Chicago Sun-Times

Secrets of the universe may lie down an old gold mine

Brilliant minds from around world go to S. D.

- Katharine Lackey @ katharinel­ackey USA TODAY

The universe as we know it shouldn’t exist. Unlocking the reasons why may depend on once again striking gold in a mine buried a mile undergroun­d in rural South Dakota.

The largest U. S.- based particle physics experiment ever is now under constructi­on in the old mine in Lead, S. D., breathing new life into the small town more than 140 years after the Black Hills gold rush drove its founding.

The internatio­nal collaborat­ion involving 1,000 scientists from more than 30 countries aims to answer the question: Are mysterious particles called neutrinos the reason we are here?

Scientists believe equal parts of matter and antimatter should have been created during the formation of the universe. But that didn’t happen, and no one knows why. Instead, the visible universe is dominated by matter. Neutrinos may be the reason why — physicists just need a bigger, well, everything to find out.

Once complete, the Deep Undergroun­d Neutrino Experiment will beam the particles 800 miles through the earth from Fermi National Accelerato­r Laboratory outside Chicago to Lead’s Sanford Undergroun­d Research Facility.

Sanford Undergroun­d Research Facility, which opened in 2012 after it repurposed the gold mine for scientific research, has run experiment­s involving neutrinos and dark matter, but nothing even close to this scale.

To embark on its grand experiment, Sanford must first expand its footprint by carving out the Long- Baseline Neutrino Facility amid tunnels that once housed the deepest and most productive gold mine in the Western Hemisphere.

Over the next 10 years, workers will remove more than 870,000 tons of rock and install a four- story high, 70,000- ton neutrino detector, while the lab’s Illinois counterpar­t also undergoes significan­t renovation­s.

The project will cost more than $ 1 billion, but scientists hope the payoff from about 12 million neutrinos per second passing through the detector will be far larger, tantamount to striking gold on a universal scale.

“If history is our guide, we may learn the answers to questions we don’t even know to ask right now,” says Bonnie Fleming, a physics professor at Yale and deputy research officer on neutrinos at Fermilab.

Neutrinos are tricky little things. The extremely tiny particles are among the most abundant in the universe. They don’t interact much with anything and travel close to the speed of light.

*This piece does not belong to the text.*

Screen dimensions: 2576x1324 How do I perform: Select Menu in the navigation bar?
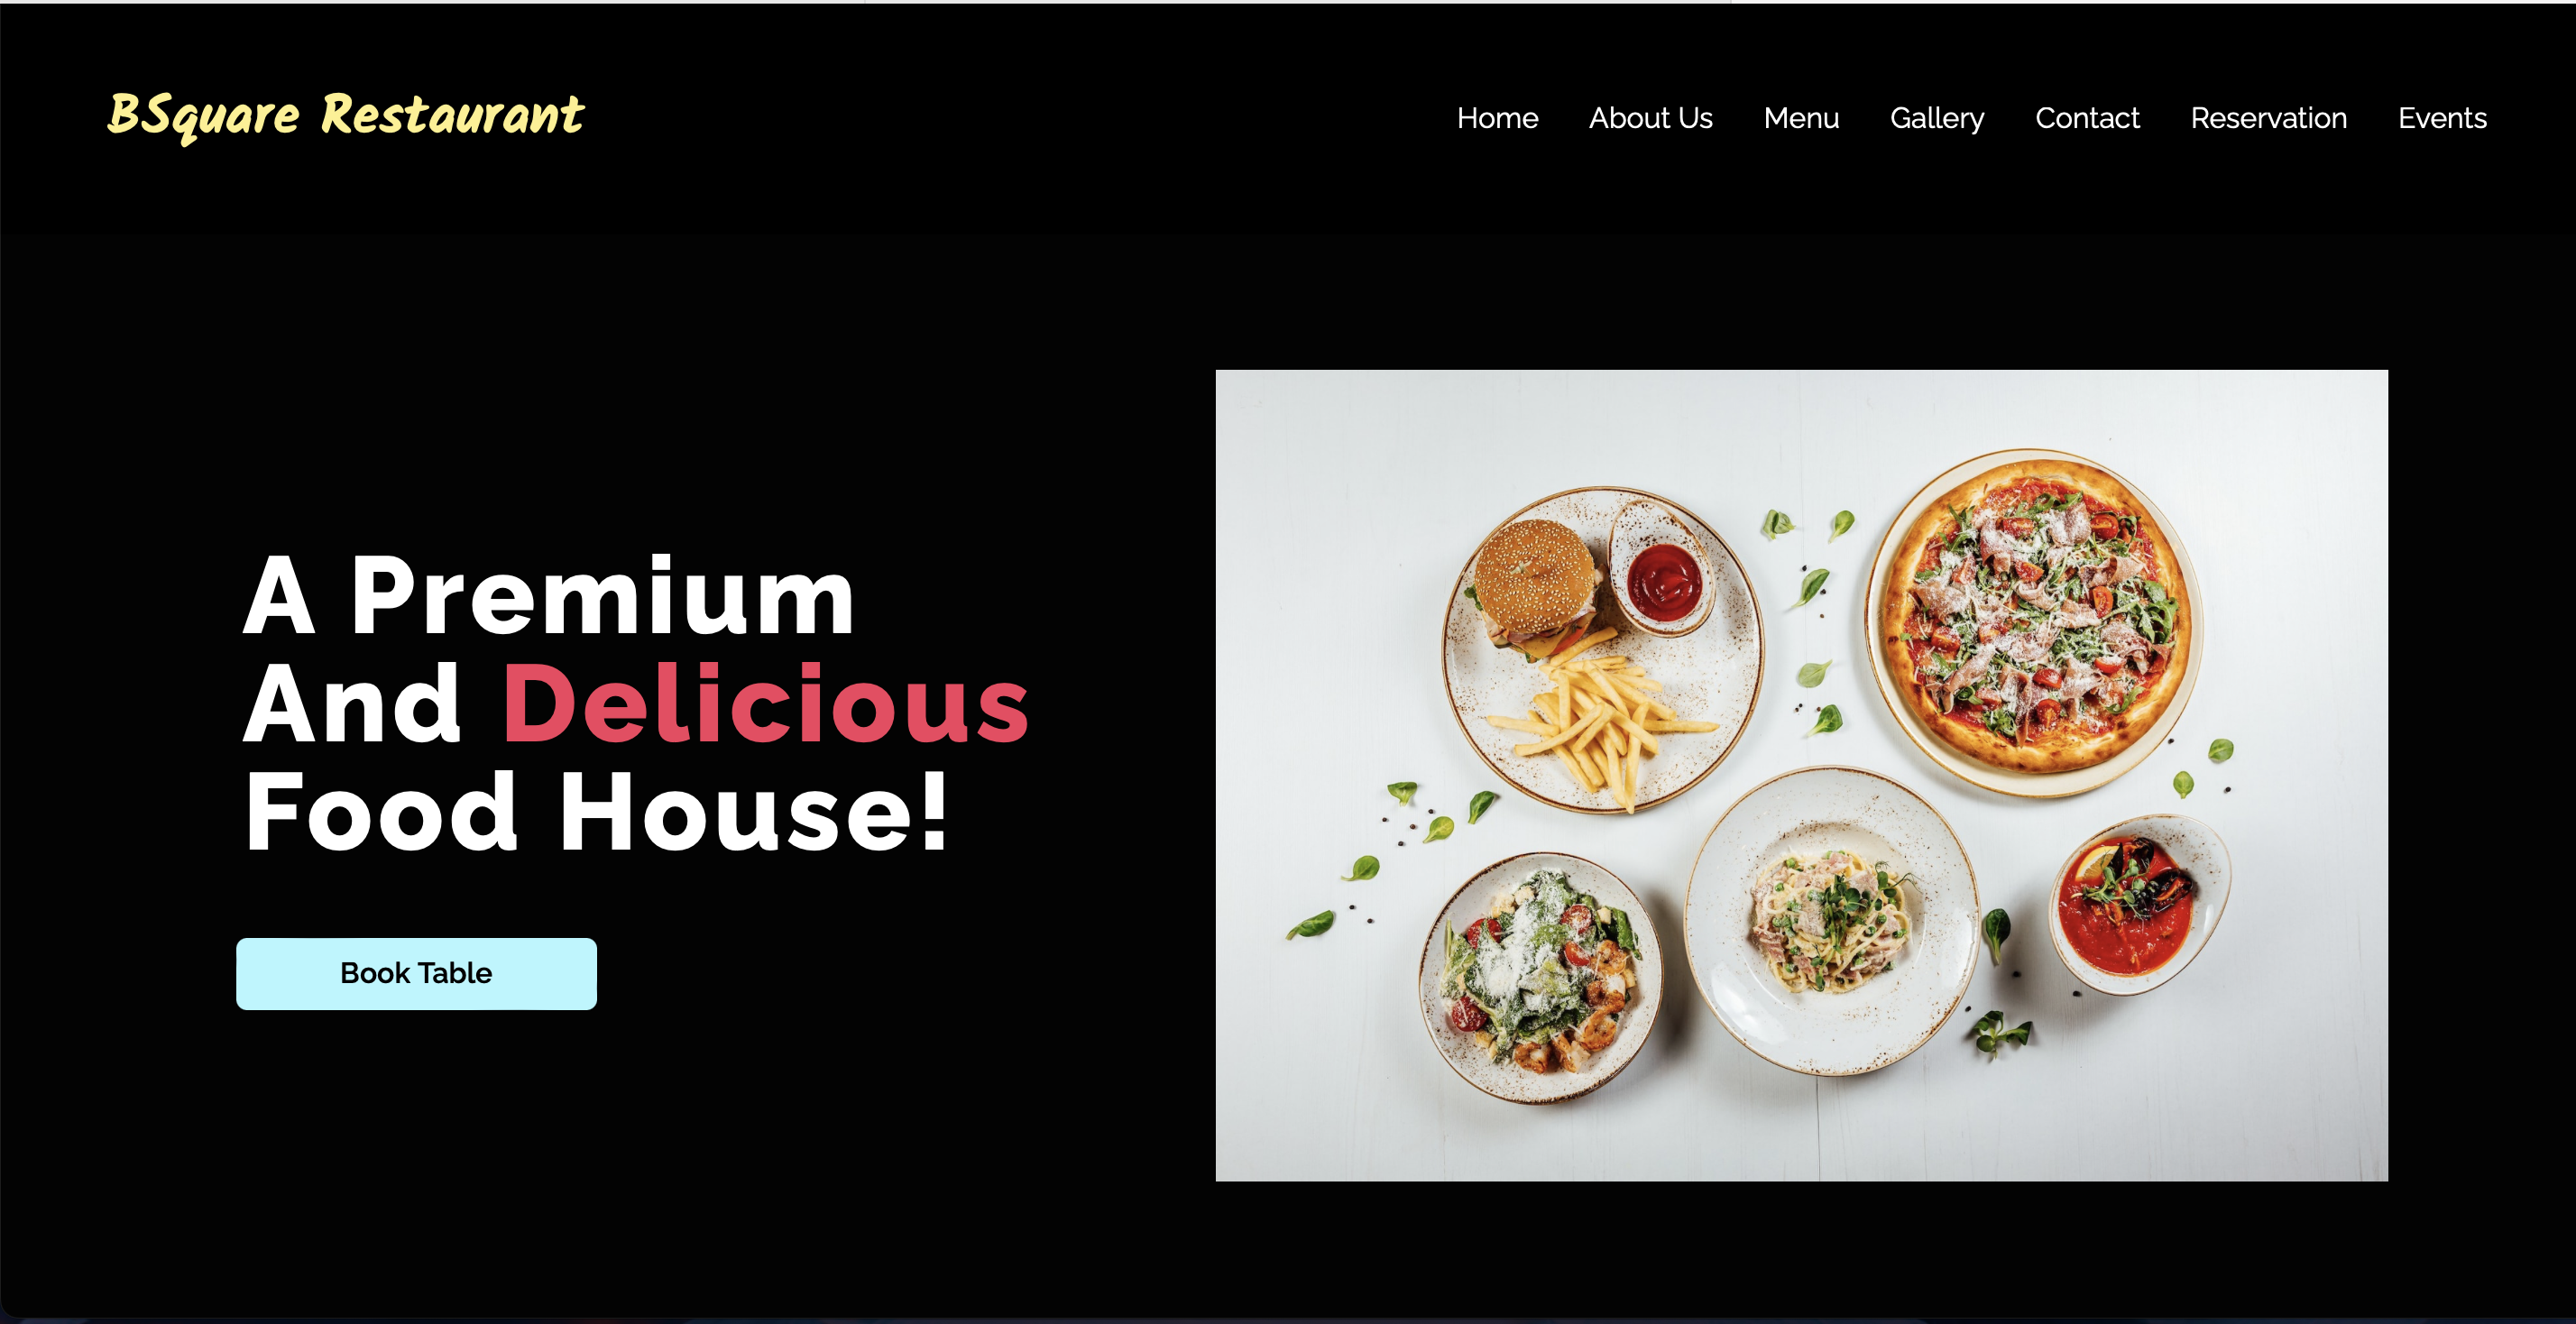[x=1801, y=118]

In fact, 3 trillion neutrinos just flew through your body while you read the last two sentences — and that’s the big challenge for researcher­s.

“Maybe it makes you feel better that they only just pass through you, but if you’re actually trying to measure them, it means that you need these really intense beams and gigantic detectors to be able to have just a couple interact and measure them,” Fleming says.

Experiment­s already underway on neutrinos lack the sensitivit­y and massive scale needed when you’re essentiall­y “looking for a needle in the haystack,” Fleming says. “To do this kind of measuremen­t, you need all the right ingredient­s.”

To measure the smallest things, everything must be bigger: Scientists require more neutrinos, larger detectors, more powerful beams and a greater distance to travel, and everything needs to be deep undergroun­d to shield it from cosmic rays.

Also required: the internatio­nal physics community coming together in one spot.

“Eventually you get to the scale where one organizati­on, one science lab, one country can’t push the boundary to the next level,” says Chris Mossey, deputy director for the Long- Baseline Neutrino Facility. That’s where the scientists from more than 160 institutio­ns come in, including Europe’s CERN, home to the Large Hadron Collider, the world’s largest and most powerful particle accelerato­r.

Over the next decade, they will use cutting edge, state- of- the- art technology to build the detector and create data collection systems and algorithms that capture and analyze what’s happening inside. The complicate­d process involves a range of tasks, including creating electronic­s that can function in temperatur­es around minus 300 degrees Fahrenheit. The reason for the “world’s largest ice box,” as Mossey puts it, is liquid argon, which requires the chilly environmen­t.

Liquid argon, a noble gas, is what neutrinos — and antineutri­nos, their counterpar­t, just like matter and antimatter — hit in the detector, allowing scientists to see what occurs on the rare occasion the mysterious particles interact with atoms. Difference­s in the numbers and properties of neutrinos vs. antineutri­nos would hint at why matter dominates antimatter in our universe and show whether neutrinos played a role in its formation.

“If we don’t see a difference, there’s still a big mystery and a puzzle,” Fleming says. “If we do see something, it’s a big piece of the puzzle for why we exist.”

Before the first neutrino beam travels from Illinois to South Dakota, Lead’s decommissi­oned Homestake Gold Mine and some of its 370 miles of tunnels will undergo major renovation­s.